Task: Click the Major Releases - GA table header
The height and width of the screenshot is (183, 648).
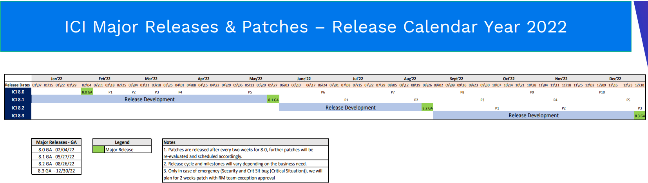Action: coord(56,142)
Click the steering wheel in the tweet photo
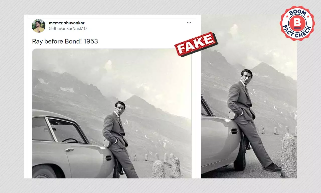This screenshot has height=193, width=321. tap(68, 140)
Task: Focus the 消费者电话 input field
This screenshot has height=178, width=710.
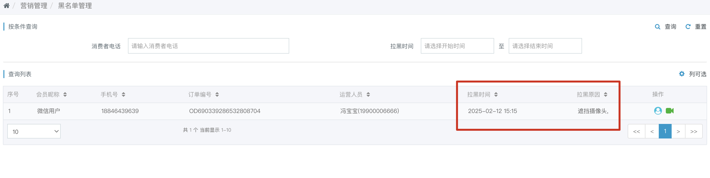Action: point(208,46)
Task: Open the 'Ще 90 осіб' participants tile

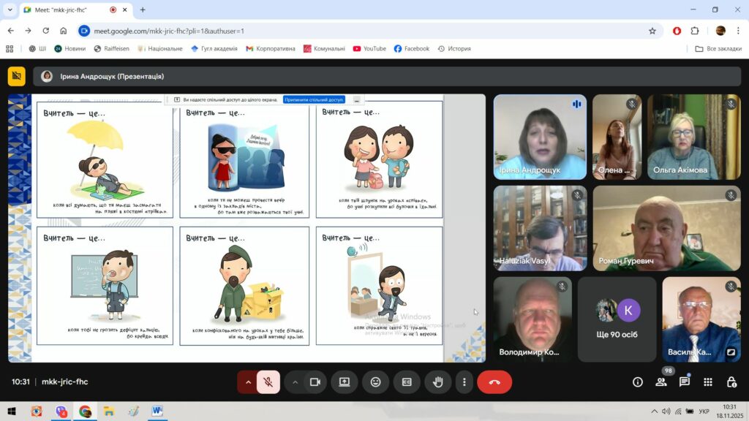Action: [x=617, y=319]
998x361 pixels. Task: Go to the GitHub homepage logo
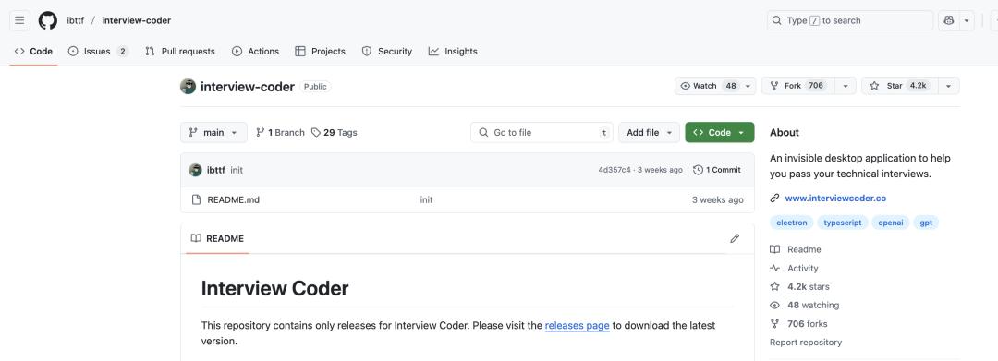[x=48, y=20]
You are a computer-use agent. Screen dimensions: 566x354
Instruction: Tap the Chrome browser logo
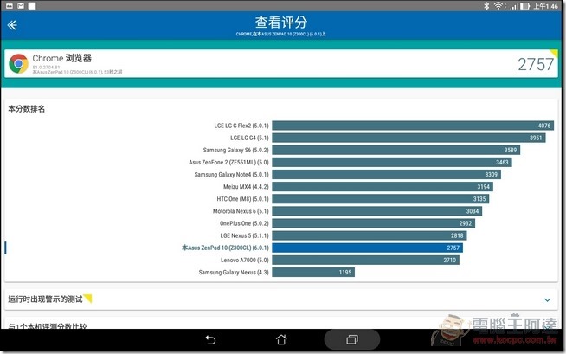[x=18, y=64]
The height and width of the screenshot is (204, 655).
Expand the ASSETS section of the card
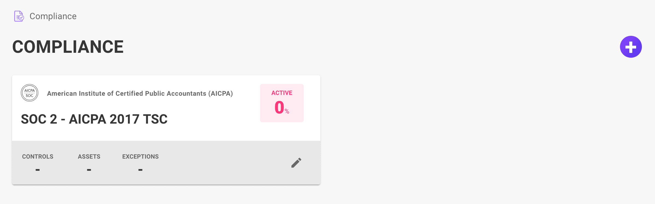coord(89,163)
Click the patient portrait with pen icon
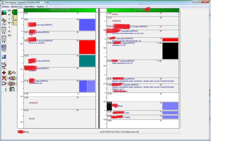 click(x=12, y=73)
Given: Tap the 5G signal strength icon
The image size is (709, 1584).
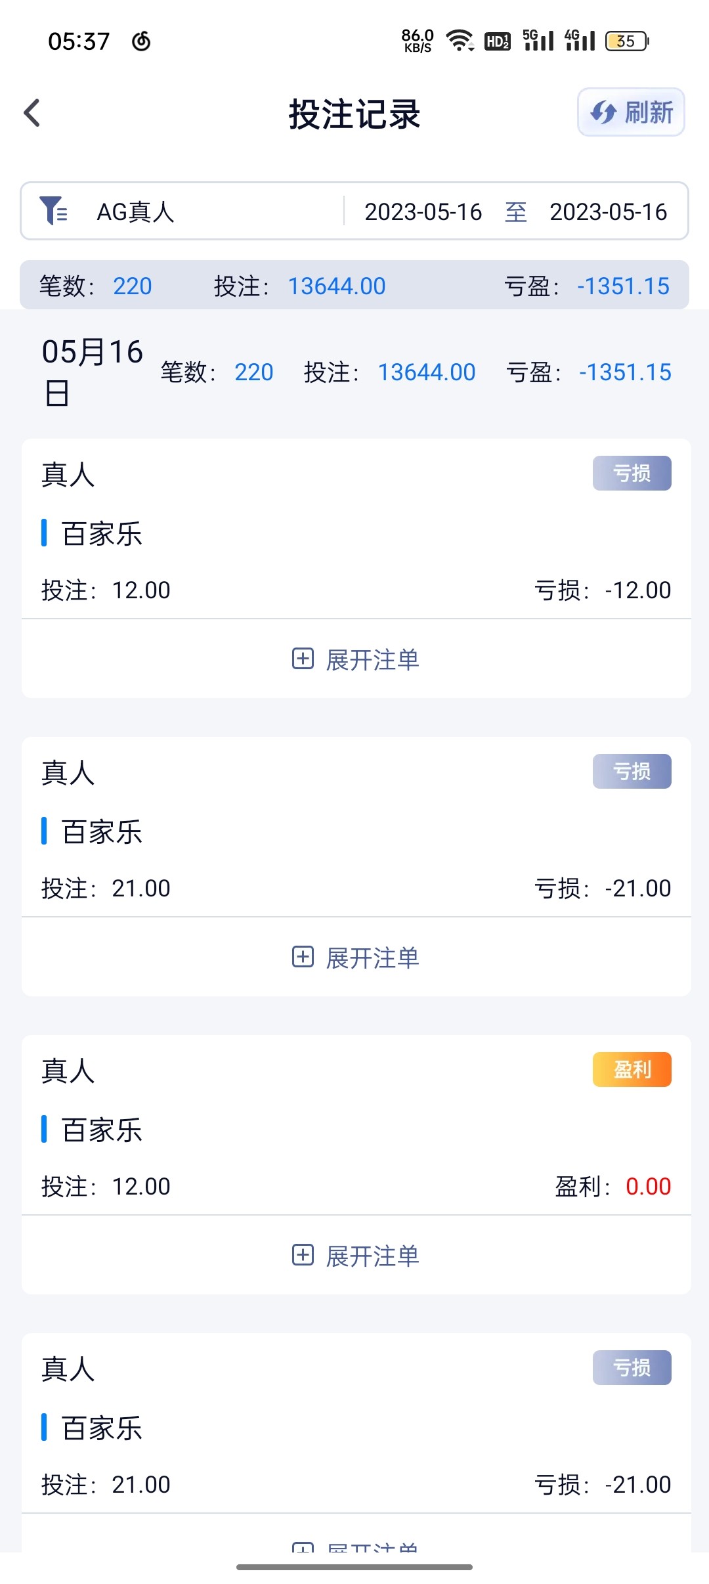Looking at the screenshot, I should (x=538, y=41).
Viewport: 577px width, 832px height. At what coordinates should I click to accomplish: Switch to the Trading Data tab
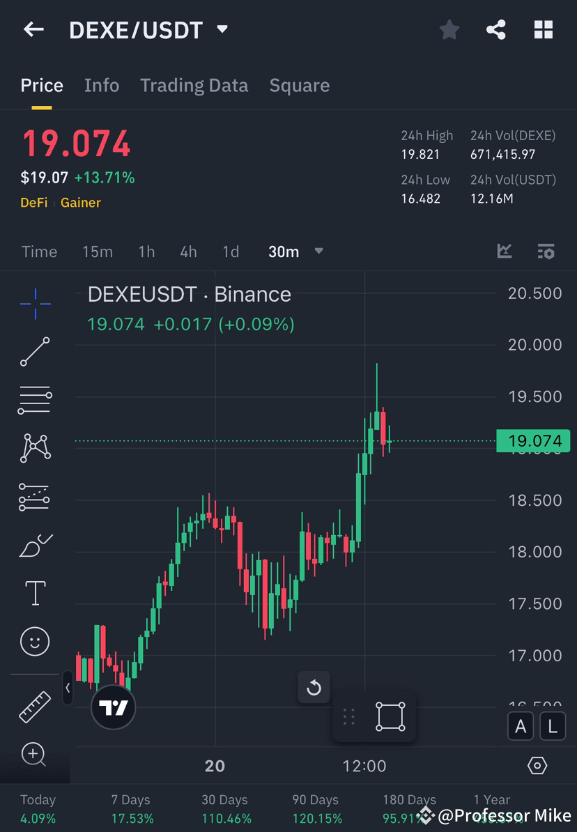[x=194, y=85]
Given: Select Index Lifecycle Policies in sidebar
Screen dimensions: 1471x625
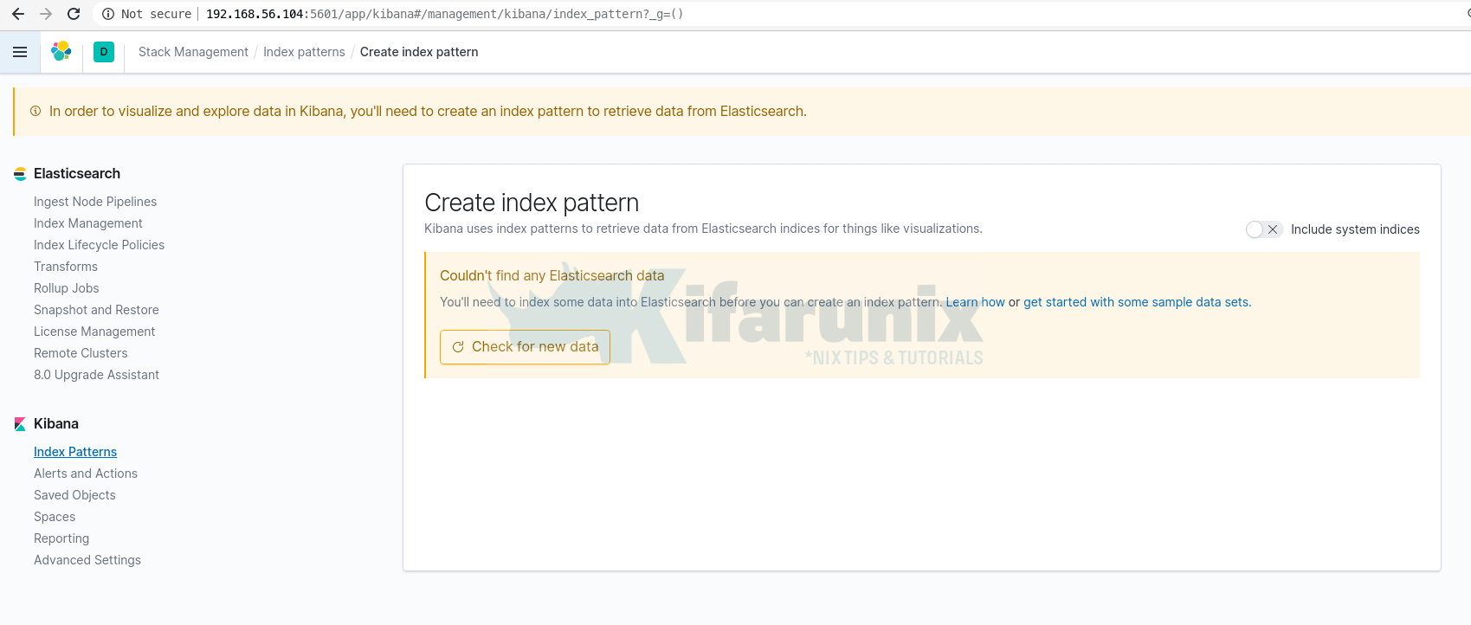Looking at the screenshot, I should point(99,245).
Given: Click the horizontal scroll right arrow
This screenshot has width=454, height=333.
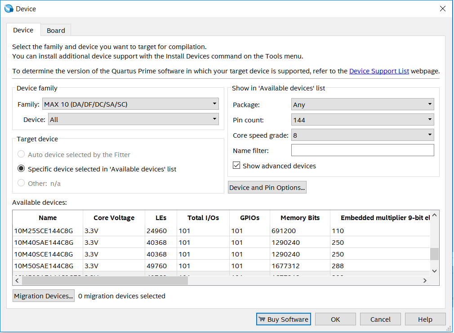Looking at the screenshot, I should (425, 280).
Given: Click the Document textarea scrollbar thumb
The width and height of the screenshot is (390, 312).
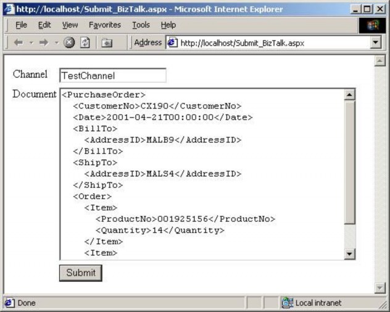Looking at the screenshot, I should 349,162.
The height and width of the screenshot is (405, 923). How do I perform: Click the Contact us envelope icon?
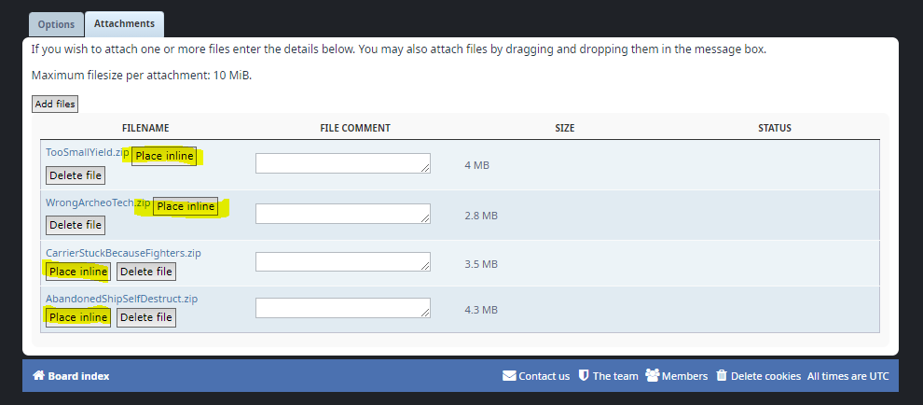tap(509, 376)
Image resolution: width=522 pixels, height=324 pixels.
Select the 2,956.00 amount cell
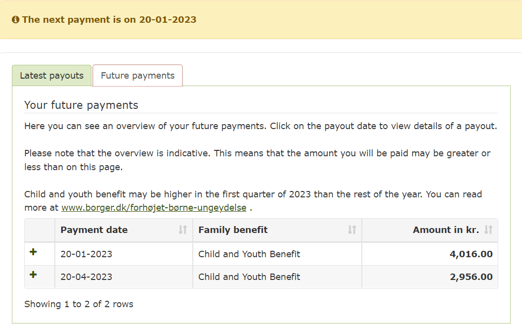click(430, 277)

--------

Would you please return every line in the listing where "Given" shows up?

ANSWER BELOW —
Given: Tap the 5G signal strength icon
Given: Select Index Lifecycle Policies in sidebar
Given: Click the horizontal scroll right arrow
Given: Click the Document textarea scrollbar thumb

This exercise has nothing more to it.